But given the observations of both Yglesias and Brietbart, what are--and should be--the social conventions for dealing with the death of a political opponent?

My personal opinion on Breitbart is as follows:  I disliked much of his work.  I thought his temperament was foul and obnoxious (I'm not speaking of his conservative ideology, but of how he disparaged and held in contempt those who disagreed with him), and some of his journalistic practices sleazy and unethical.  I do not know him personally, though many who do have praised him as a nice guy in person (a remark commonly uttered about our political provocateurs).  I'm certainly not happy to hear he's dead--he's only two years older than I am, and it's rather clear from the circumstances that neither he nor his family were prepared and ready for him to die.  Nor am I about to join in the sort of not-glad-hes-dead-but-glad-he's-gone bile that is frequently offered up when a controversial figure dies.  I was somewhat pleased to hear of the demise last year of Osama Bin Laden--not joyous, certainly, but at least relieved; and I did not mourn the passing earlier this year of Kim Jong-Il.  But both of these men were monsters; Breitbart (and other players in US politics and media), whatever his faults, is not in their company.

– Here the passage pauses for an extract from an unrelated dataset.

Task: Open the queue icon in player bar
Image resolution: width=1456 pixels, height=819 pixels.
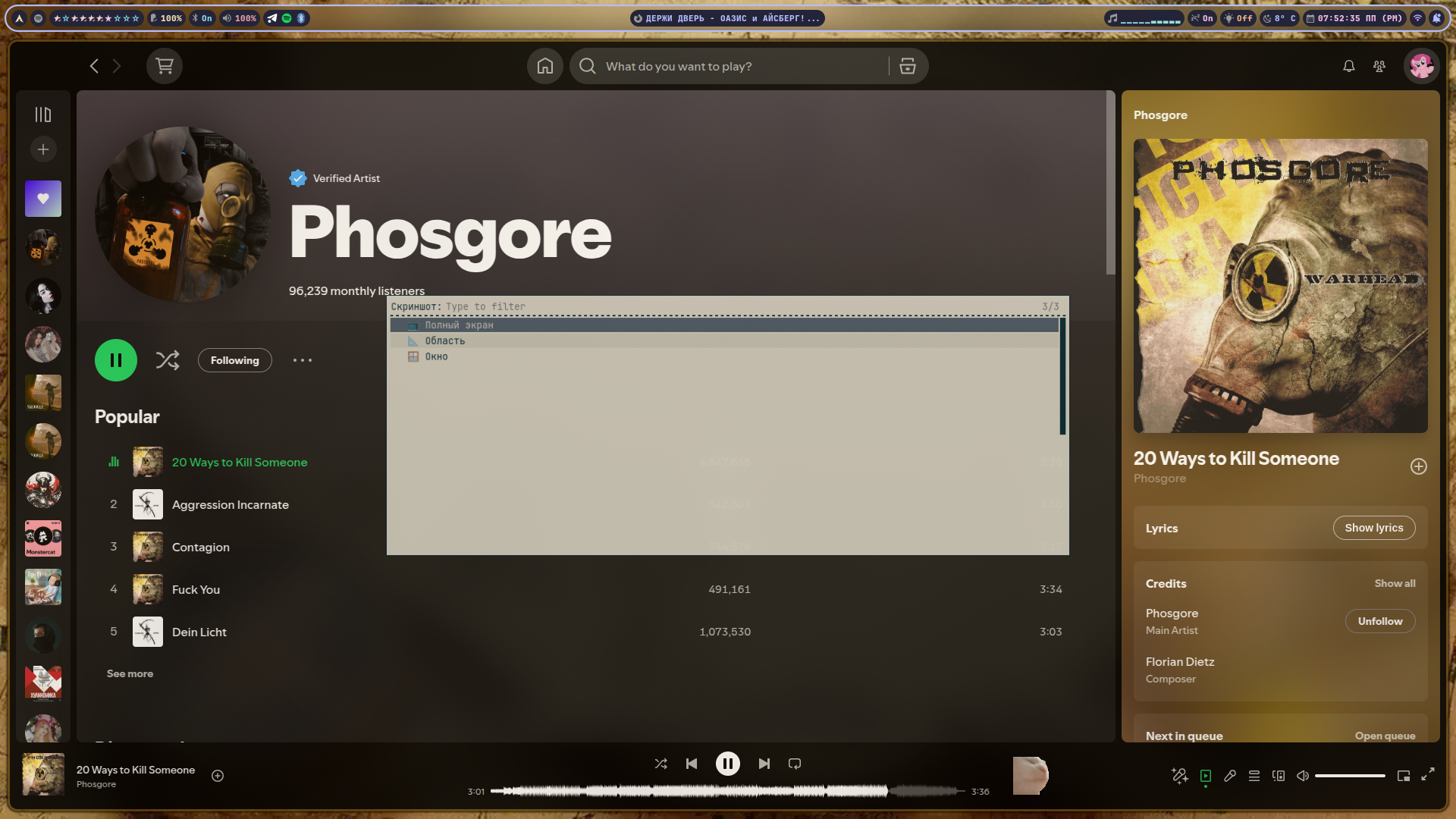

But what sort of conduct is, or should be acceptable when someone controversial passes--both in the hours immediately after the death, while the family mourns, and long after the dirt hardens over the proverbial coffin?  Is it ever acceptable to express joy at someone's passing, or to damn them to Hell (or the equivalent in other religious or cultural traditions)?  Is "good riddance" and appropriate response?  What of no comment at all, or invokation of the wise words of Thumper the rabbit?  ("If you can't say sumthin' nice...")  Does it make the pain of the surviving family worse to hear public exultations of their loved ones' passing, or does this matter?